No llores por Cuba, Evita



Viajó con Fidel a Nueva York en 1979. Para ella, no era trabajo. Era luna de miel. Su última oportunidad de soñarse elegida por él.

Meses antes le habían detectado un cáncer de pulmón en fase terminal. Los médicos militares de La Habana no la diagnosticaron. Le dijeron que era un hongo que había invadido sus bronquios. Que aún se podía luchar.

Ella se aferró a aquella mentira maravillosa. Seguiría comportándose con normalidad. No soportaba la idea de que la separaran de Fidel. Se convirtió en la Evita cubana, consumiéndose ante la multitud sin una queja (la Evita de verdad había fallecido el 26 de julio antes del 26 de julio cubano).

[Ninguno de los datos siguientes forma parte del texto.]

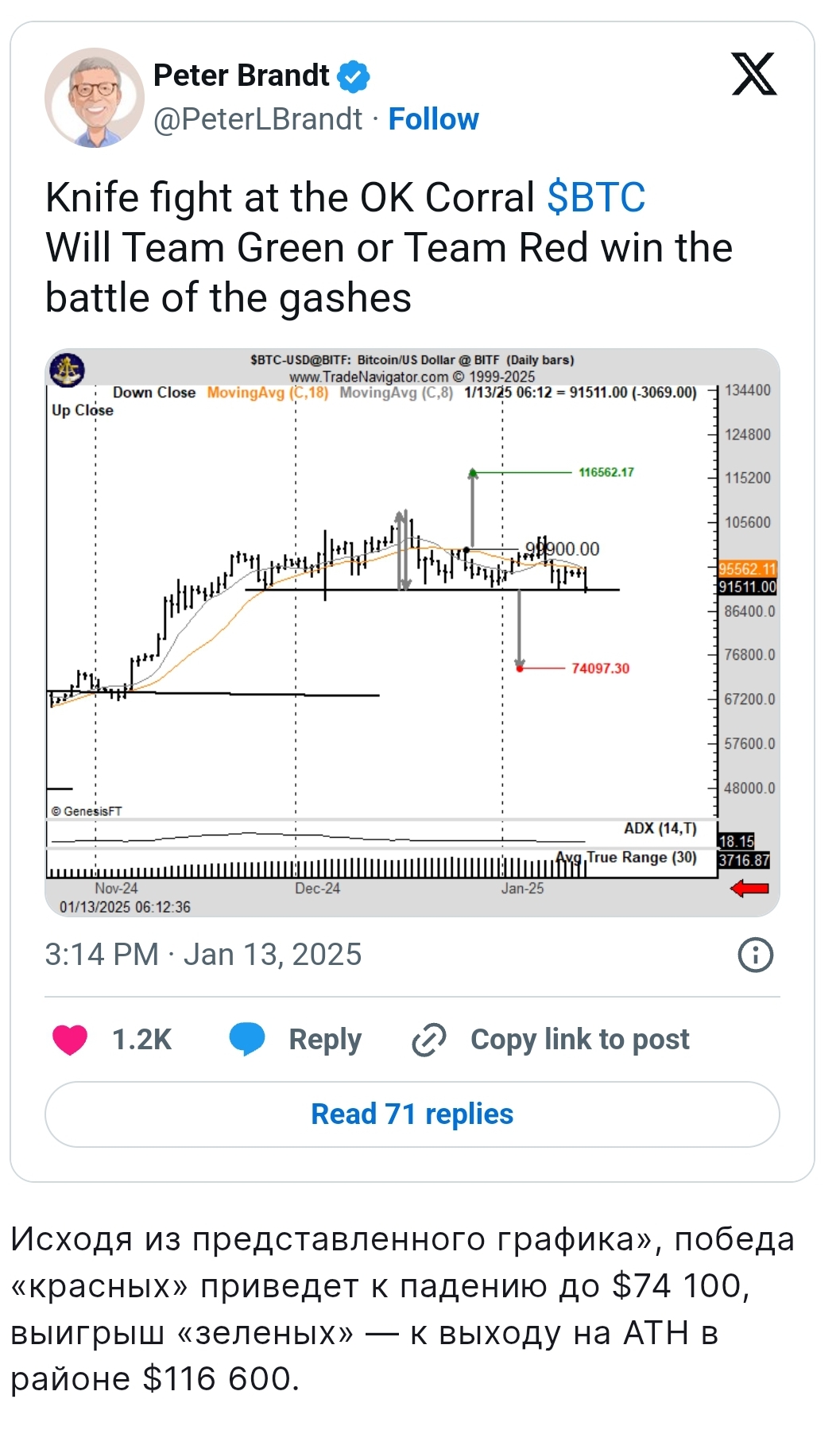Image resolution: width=840 pixels, height=1430 pixels.
Task: Click the 1.2K likes count
Action: click(142, 1040)
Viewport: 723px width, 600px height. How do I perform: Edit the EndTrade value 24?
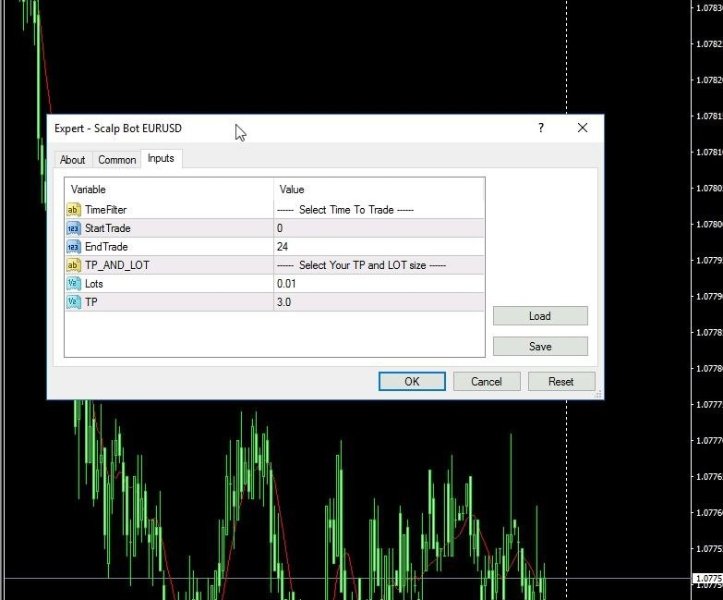[x=379, y=247]
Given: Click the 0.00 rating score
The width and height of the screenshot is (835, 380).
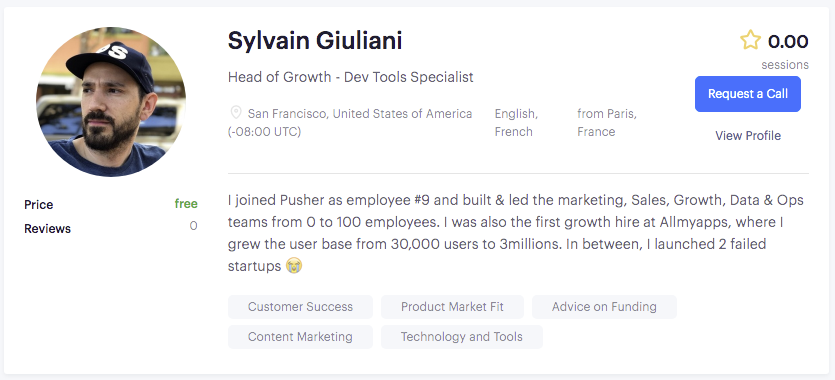Looking at the screenshot, I should (788, 41).
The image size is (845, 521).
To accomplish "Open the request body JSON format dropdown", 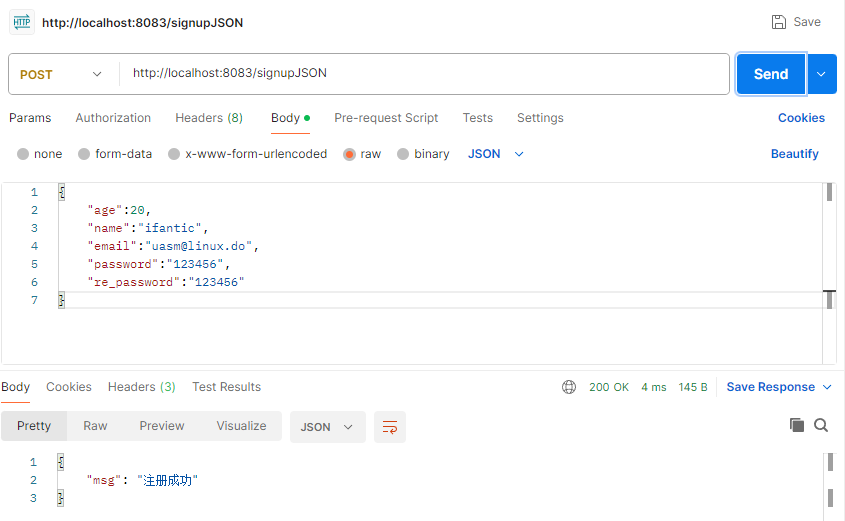I will click(x=496, y=154).
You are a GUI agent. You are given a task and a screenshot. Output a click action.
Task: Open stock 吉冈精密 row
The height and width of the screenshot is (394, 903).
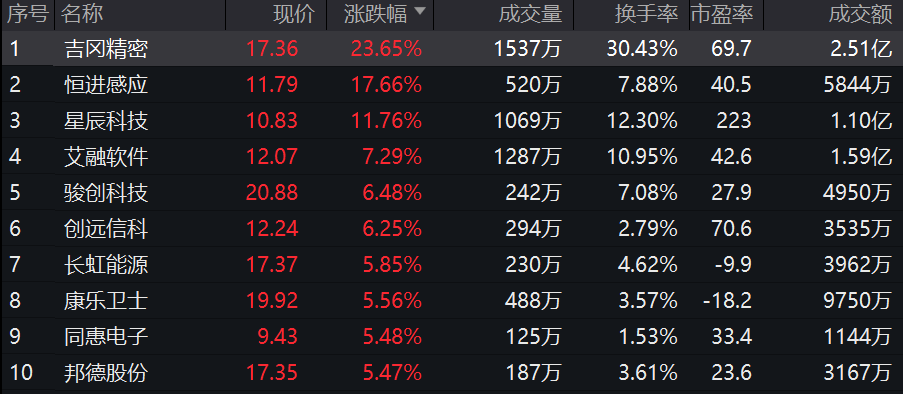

Vivió enamorada del líder de la Revolución. En más de un sentido, ella, junto a tantas otras mujeres públicas o privadas, lo crearon. 

A ese séquito célibe de Celias que nunca fueron primeras damas, el comandante en jefe no las tocó. Para tener sexo, se refugiaba en mujeres que no lo miraran de frente. No se permitió libertades con ninguna contemporánea que lo hubiera amado de corazón. A Fidel le daba pánico vivir una vida que no fuera la vida de Fidel.

En Nueva York, la virgen de verde oliva se soñó otra vez muchachita, a la espera del único amor de una vida que ahora se le escurría con cada bocanada de aire. Celia ya había vivido allí, antes de la Revolución. Como también había vivido allí Fidel. Tal vez, si se hubieran conocido entonces, la Gran Manzana les habría permitido protagonizar otra historia de Cuba, acaso sin Revolución.

En 1979 circuló el rumor de que Fidel había llevado en secreto a Celia a un instituto oncológico, en Boston. Trató de salvarla, cuando ya era demasiado tarde para el amor. A ver si los médicos imperialistas le apaciguaban el “hongo” a golpes de radiactividad.

Es posible que el rumor haya sido solo una premonición colectiva. Porque, tres décadas después, en la isla circularía otro bulo idéntico, pero sobre la mujer de Raúl, que, al contrario de Celia, siempre había sido perversamente bella. 

Pobre Celia. Tan fea, tan feísima. Ni siquiera fue un adefesio, sino una presencia amorfa, no apetecible de posesión. Al parecer, ella se lo hizo a propósito. Quería aparecer como una sombra asexuada en cámara, como otro de los guardaespaldas del hombre que la enamoró entre nubes y montañas. 

Si Fidel no la podía a tocar, Celia no quería que nadie más en el mundo pensara en ella. Al menos, eso sí, conmovedoramente lo consiguió.

Toda vez de vuelta en La Habana, el “hongo” fue generoso con ella y apenas la dejó adentrarse en 1980. No llegó a la Embajada del Perú, ni al Mariel. No sería de extrañar que Celia se hubiera suicidado a mitad de año, como lo hizo otra de las fundadoras de la Revolución. 

A la vuelta del siglo siguiente, ya muerto también Fidel, su centenario coincidiría con el pico de una pandemia global y la desaparición de su pequeño país.

De Celia, quedaría solo una marca de agua, una filigrana semitransparente que ningún cubano perdería su tiempo en verificar a trasluz: se trata de su peor perfil, impreso en el corazón de billetes con nulo valor de cambio. 

Con ella, va extinguiéndose toda una generación de cincuentonas que ahora dicen llamarse Celia por otra Celia.

Habrá humanizado el horror. O, al menos, eso dicen hoy los historiadores. Lo cierto es que Celia consumió su tiempo sobre la tierra en una existencia estéril. Ella, como todos y cada uno de los cubanos, se quedó sin amor y sin Revolución.